Can you set down the lines running from the one containing "Task: Select the 3D Cursor tool" through the one containing "coord(72,110)", both included, exactly as they appear, with the pictures left out?

-- START DATA LINES --

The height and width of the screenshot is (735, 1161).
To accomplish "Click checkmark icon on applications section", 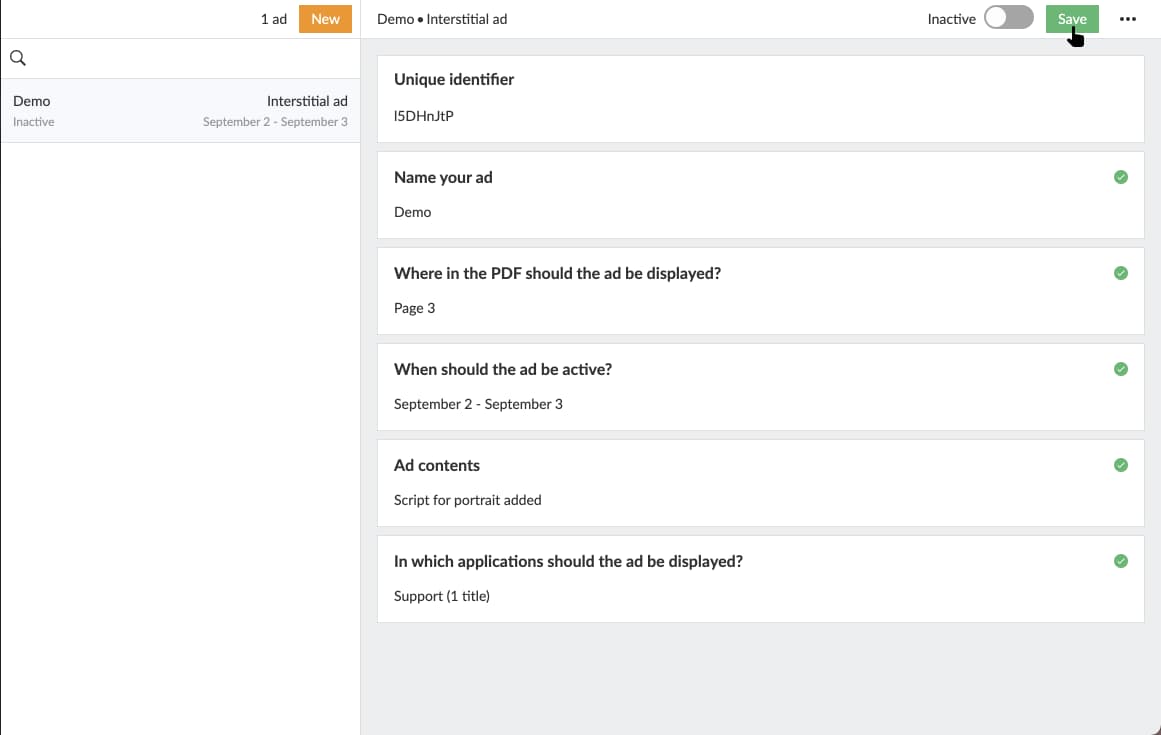I will [x=1120, y=561].
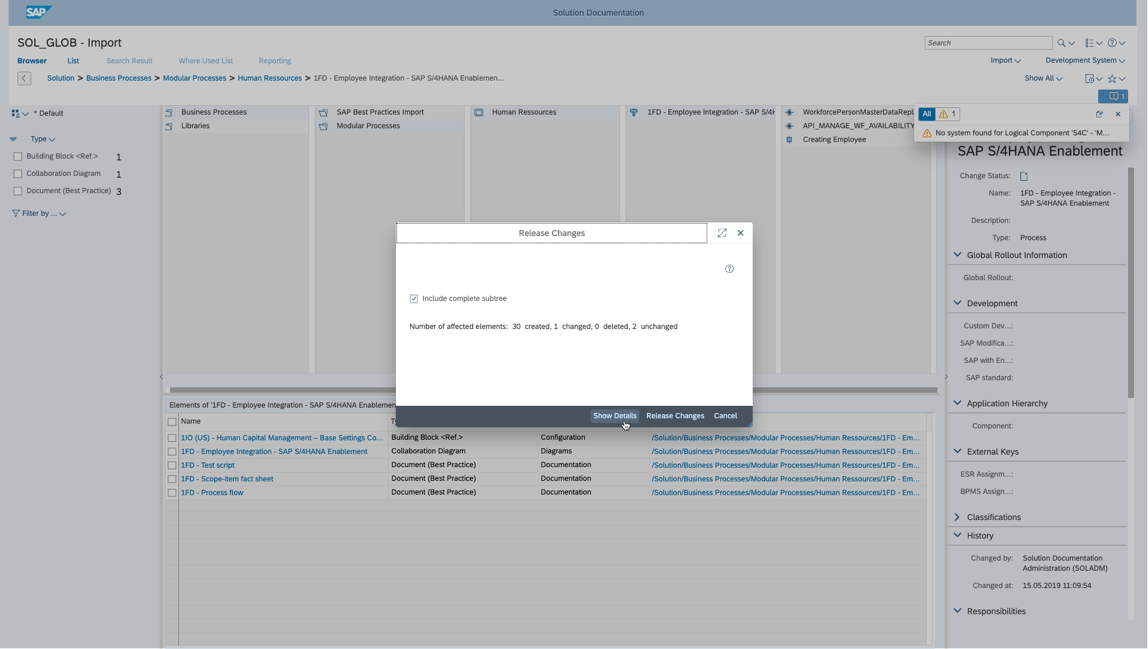Click inside the Search input field

click(x=988, y=43)
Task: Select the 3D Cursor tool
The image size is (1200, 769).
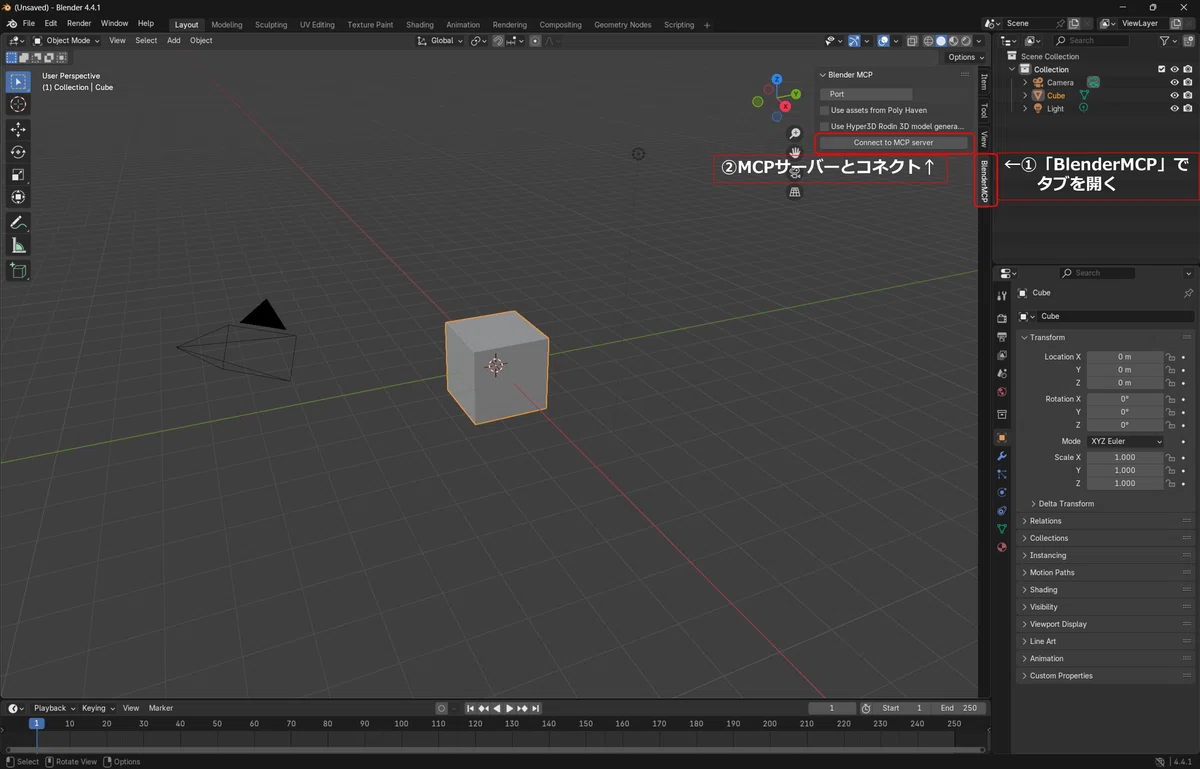Action: 18,104
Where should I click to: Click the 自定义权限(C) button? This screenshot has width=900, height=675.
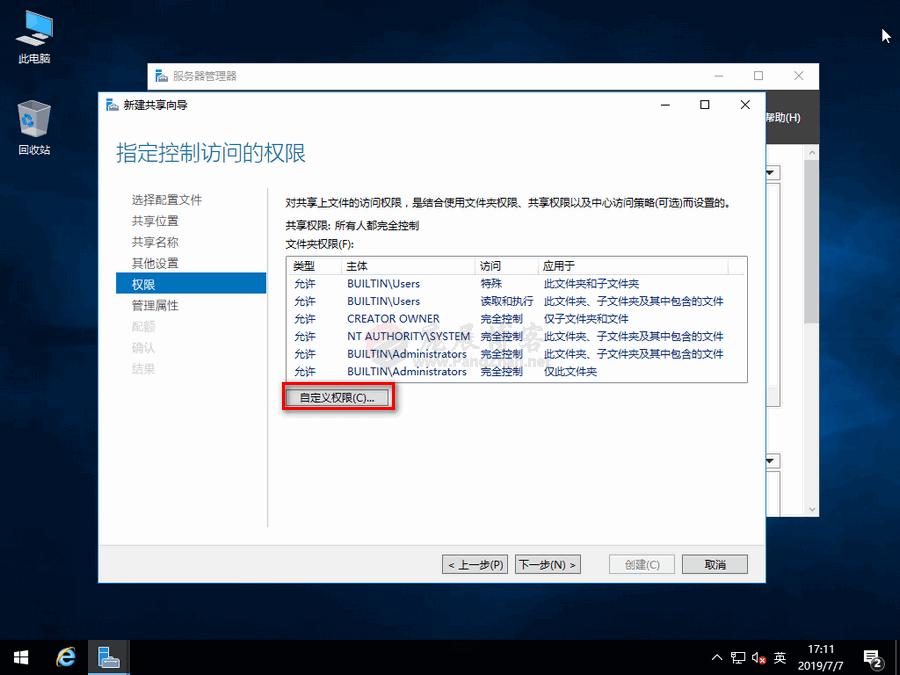click(x=338, y=397)
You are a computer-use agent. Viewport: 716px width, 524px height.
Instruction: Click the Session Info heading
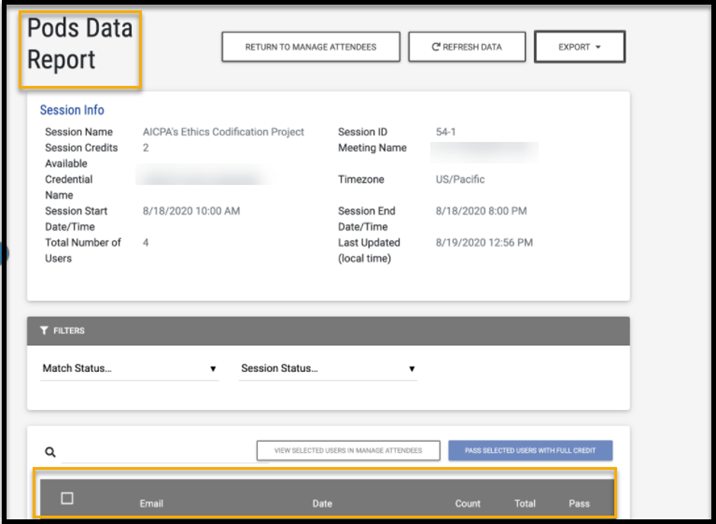coord(72,110)
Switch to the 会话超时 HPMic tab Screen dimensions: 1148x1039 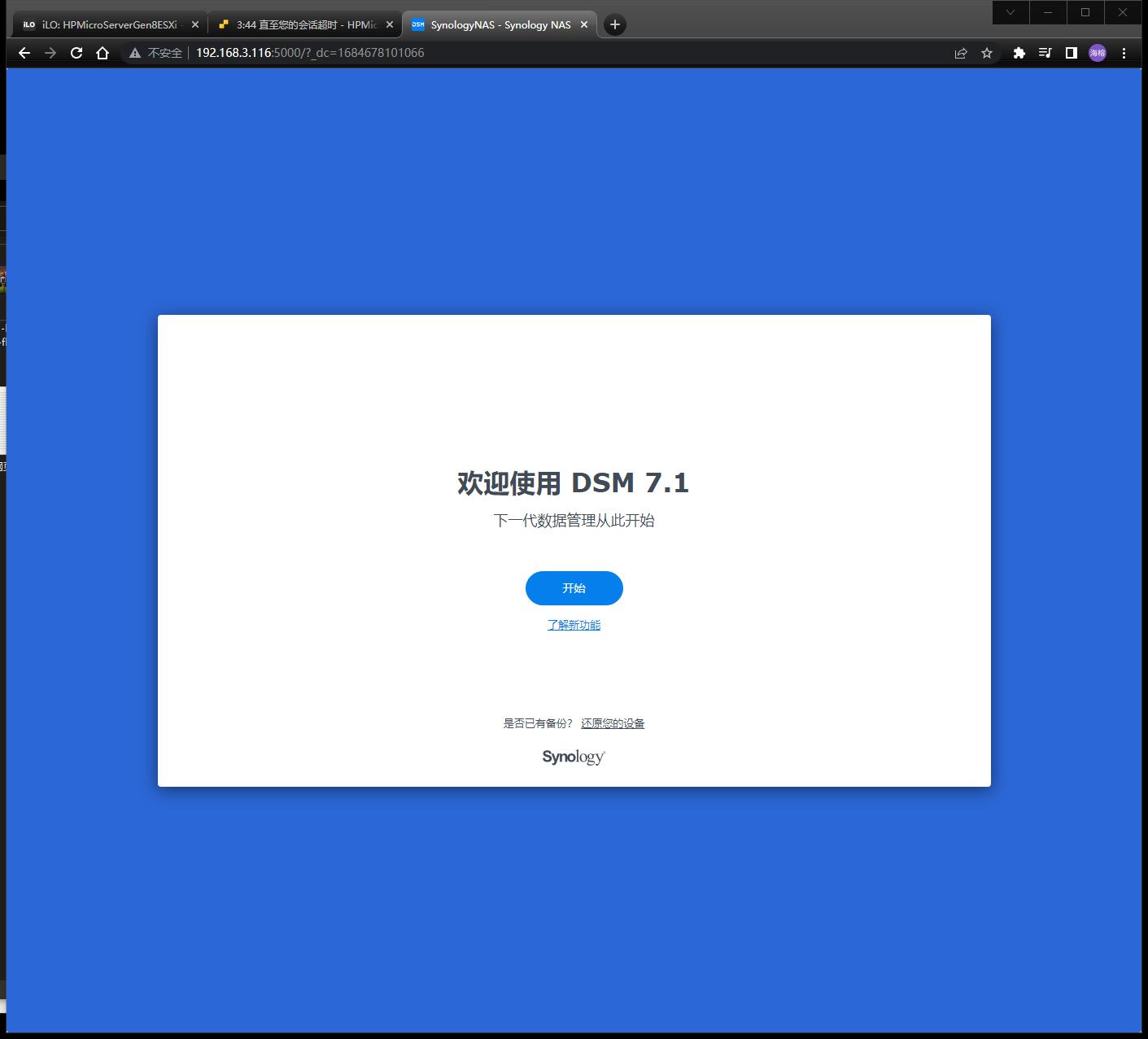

-- END DATA LINES --

> _EXERCISE RESPONSE_
Task: Select the 3D Cursor tool
The image size is (1200, 769).
Action: 18,104
Where should I click to: Click the 自定义权限(C) button? This screenshot has width=900, height=675.
click(x=338, y=397)
You are a computer-use agent. Viewport: 716px width, 524px height.
Instruction: Click the Session Info heading
coord(72,110)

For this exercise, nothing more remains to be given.